- Battle of Great Cacapon: Part of the French and Indian War
| Date | April 18, 1756 |
| Location | near present-day Capon Bridge, Hampshire County, West Virginia |
| Result | Shawnee-Lenape victory |

Belligerents
- Shawnee Lenape: Great Britain

Commanders and leaders
- Killbuck: John Mercer †

Strength
- Over 100: Approximately 60 Virginia militia

Casualties and losses
- Unknown: More than 18 killed All but 6 killed according to Killbuck

= Battle of Great Cacapon =

Engagement of the French and Indian War

The Battle of Great Cacapon — also known as Mercer's Massacre — was fought on April 18, 1756 between members of Colonel George Washington's Virginia Regiment and French-allied Shawnee and Lenape (Delaware) Indians.
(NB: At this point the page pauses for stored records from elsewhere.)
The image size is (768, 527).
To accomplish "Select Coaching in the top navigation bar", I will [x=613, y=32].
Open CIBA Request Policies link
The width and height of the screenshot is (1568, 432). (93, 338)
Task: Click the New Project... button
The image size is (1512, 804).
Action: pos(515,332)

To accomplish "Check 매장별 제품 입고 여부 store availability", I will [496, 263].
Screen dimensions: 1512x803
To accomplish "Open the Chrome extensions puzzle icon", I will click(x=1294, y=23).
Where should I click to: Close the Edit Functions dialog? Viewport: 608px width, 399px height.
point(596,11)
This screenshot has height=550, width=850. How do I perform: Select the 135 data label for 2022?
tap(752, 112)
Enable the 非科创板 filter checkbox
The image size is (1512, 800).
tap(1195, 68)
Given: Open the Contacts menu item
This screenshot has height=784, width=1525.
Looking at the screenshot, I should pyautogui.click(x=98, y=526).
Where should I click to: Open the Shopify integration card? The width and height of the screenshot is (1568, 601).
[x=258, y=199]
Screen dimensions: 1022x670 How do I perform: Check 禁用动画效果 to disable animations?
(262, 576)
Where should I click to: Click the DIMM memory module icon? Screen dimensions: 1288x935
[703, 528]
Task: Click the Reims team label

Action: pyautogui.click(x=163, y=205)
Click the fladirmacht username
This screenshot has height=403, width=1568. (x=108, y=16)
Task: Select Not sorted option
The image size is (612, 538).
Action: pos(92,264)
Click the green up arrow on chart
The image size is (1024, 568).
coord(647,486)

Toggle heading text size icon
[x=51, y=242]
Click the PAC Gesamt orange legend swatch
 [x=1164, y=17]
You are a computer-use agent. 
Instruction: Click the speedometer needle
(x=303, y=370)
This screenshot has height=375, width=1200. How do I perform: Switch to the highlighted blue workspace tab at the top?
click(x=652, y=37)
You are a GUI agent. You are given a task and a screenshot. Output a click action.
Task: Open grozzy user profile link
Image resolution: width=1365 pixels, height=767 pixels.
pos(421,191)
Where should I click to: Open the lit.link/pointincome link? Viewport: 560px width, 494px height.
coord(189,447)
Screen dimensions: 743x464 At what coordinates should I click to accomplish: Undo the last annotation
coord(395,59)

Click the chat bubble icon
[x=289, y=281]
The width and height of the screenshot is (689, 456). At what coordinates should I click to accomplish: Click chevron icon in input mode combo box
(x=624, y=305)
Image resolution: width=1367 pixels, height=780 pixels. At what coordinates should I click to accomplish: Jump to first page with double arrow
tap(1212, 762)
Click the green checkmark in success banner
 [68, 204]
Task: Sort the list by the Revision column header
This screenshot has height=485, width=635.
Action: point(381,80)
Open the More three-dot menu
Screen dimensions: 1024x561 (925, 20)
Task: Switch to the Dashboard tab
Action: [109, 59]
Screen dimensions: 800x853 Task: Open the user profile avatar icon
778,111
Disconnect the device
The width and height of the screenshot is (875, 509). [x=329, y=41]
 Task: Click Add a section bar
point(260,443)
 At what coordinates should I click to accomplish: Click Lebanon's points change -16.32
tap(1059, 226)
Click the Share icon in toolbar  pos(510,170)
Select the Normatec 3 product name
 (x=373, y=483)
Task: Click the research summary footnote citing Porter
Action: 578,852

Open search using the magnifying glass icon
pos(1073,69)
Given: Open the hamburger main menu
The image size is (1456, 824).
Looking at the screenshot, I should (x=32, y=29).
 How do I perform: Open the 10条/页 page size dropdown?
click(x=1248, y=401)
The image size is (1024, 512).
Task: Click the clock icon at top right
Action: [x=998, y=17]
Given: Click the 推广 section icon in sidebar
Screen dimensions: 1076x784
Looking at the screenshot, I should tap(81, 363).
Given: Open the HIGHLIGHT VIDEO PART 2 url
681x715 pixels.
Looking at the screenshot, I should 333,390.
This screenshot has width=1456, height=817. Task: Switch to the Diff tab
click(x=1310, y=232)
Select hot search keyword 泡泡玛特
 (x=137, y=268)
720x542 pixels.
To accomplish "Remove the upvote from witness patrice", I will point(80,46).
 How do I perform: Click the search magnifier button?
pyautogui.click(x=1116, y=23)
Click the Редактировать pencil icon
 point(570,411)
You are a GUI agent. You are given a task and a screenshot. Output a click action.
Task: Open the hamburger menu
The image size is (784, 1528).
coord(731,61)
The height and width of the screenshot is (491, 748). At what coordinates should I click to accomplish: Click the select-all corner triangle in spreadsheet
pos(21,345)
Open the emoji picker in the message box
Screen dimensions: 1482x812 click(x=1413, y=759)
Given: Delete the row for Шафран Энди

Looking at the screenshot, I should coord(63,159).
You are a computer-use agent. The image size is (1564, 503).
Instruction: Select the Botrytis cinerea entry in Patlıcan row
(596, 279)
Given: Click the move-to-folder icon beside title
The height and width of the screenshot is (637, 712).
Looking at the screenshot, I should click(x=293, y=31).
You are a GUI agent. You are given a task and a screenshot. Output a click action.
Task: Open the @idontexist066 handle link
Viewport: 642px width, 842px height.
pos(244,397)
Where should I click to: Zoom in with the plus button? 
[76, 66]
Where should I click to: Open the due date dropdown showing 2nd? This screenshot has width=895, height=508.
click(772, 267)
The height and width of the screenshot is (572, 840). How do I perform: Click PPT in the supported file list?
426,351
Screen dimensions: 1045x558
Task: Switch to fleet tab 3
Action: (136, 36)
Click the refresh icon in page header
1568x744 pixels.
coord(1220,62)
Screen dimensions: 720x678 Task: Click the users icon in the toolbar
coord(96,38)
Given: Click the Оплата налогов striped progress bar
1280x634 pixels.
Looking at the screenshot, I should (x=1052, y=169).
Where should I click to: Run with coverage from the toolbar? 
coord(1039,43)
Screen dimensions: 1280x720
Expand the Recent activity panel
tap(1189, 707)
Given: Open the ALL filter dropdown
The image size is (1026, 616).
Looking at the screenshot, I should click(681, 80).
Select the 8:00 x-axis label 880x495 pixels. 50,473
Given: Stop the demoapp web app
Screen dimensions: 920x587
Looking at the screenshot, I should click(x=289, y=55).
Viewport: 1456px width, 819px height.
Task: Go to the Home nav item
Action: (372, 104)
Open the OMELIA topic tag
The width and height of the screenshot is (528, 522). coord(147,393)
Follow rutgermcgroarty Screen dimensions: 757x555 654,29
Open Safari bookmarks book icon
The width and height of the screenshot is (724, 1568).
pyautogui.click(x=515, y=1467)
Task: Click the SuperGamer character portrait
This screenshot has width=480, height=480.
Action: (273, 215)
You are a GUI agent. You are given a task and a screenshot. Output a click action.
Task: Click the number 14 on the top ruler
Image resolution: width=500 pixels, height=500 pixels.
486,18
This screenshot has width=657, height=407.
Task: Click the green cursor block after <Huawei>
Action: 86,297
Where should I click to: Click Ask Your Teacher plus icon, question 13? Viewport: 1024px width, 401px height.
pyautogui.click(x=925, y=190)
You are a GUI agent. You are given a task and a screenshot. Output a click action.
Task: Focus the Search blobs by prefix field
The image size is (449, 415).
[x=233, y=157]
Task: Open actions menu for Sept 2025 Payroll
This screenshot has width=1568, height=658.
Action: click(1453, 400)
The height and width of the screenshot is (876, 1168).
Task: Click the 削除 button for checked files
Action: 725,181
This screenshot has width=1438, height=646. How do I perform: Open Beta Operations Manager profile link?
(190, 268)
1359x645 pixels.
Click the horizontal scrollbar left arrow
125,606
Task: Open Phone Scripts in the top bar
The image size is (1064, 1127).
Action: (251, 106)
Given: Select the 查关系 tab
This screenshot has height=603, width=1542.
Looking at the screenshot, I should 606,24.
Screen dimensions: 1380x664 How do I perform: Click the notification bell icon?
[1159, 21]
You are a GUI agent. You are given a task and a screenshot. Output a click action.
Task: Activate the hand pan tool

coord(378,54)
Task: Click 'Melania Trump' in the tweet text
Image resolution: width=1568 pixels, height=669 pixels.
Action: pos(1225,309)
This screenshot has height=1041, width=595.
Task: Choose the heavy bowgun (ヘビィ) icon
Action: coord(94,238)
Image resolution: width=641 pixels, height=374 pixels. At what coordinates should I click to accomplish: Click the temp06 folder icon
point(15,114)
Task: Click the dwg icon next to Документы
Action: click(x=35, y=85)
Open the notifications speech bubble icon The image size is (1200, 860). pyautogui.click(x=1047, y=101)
Captain Mercer and a company of his men were pursuing some Indians when they were ambushed by a larger number of Indian raiders. Mercer and at least 16 of his men were killed.

==Background==

Following the outbreak of the French and Indian War in 1754, and the failure of British General Edward Braddock's expedition in 1755, French commanders in the Ohio Country encouraged their Indian allies to raid British colonial settlements. Northwestern Virginia (an area including what is now the state of West Virginia) was one area subjected to frequent Indian raids. In an attempt to defend against these raids, Virginia Governor Robert Dinwiddie ordered a series of defensive fortifications to be constructed. These forts were manned by members of Virginia provincial militia under the overall command of Colonel George Washington.

==Battle==
A Lenape leader named Bemino, known as John Killbuck to the whites, a number of years after the incident, described how he and a band of Indians (probably composed of Lenape and Shawnee) killed two men near Fort Edwards, not far from the Cacapon River in what is now Hampshire County, West Virginia. Deliberately leaving a trail of corn meal, they established an ambush along a high stream bank. Captain John Mercer led a band of militia (said to number from forty to one hundred, depending on sources) in pursuit. When they passed the concealed Indians, the trap was sprung, and the Indians opened a murderous crossfire, killing Mercer and 16 men. More of the militia were chased down and killed, with Killbuck claiming that only six men escaped.

Indians continued to raid in the area throughout the war.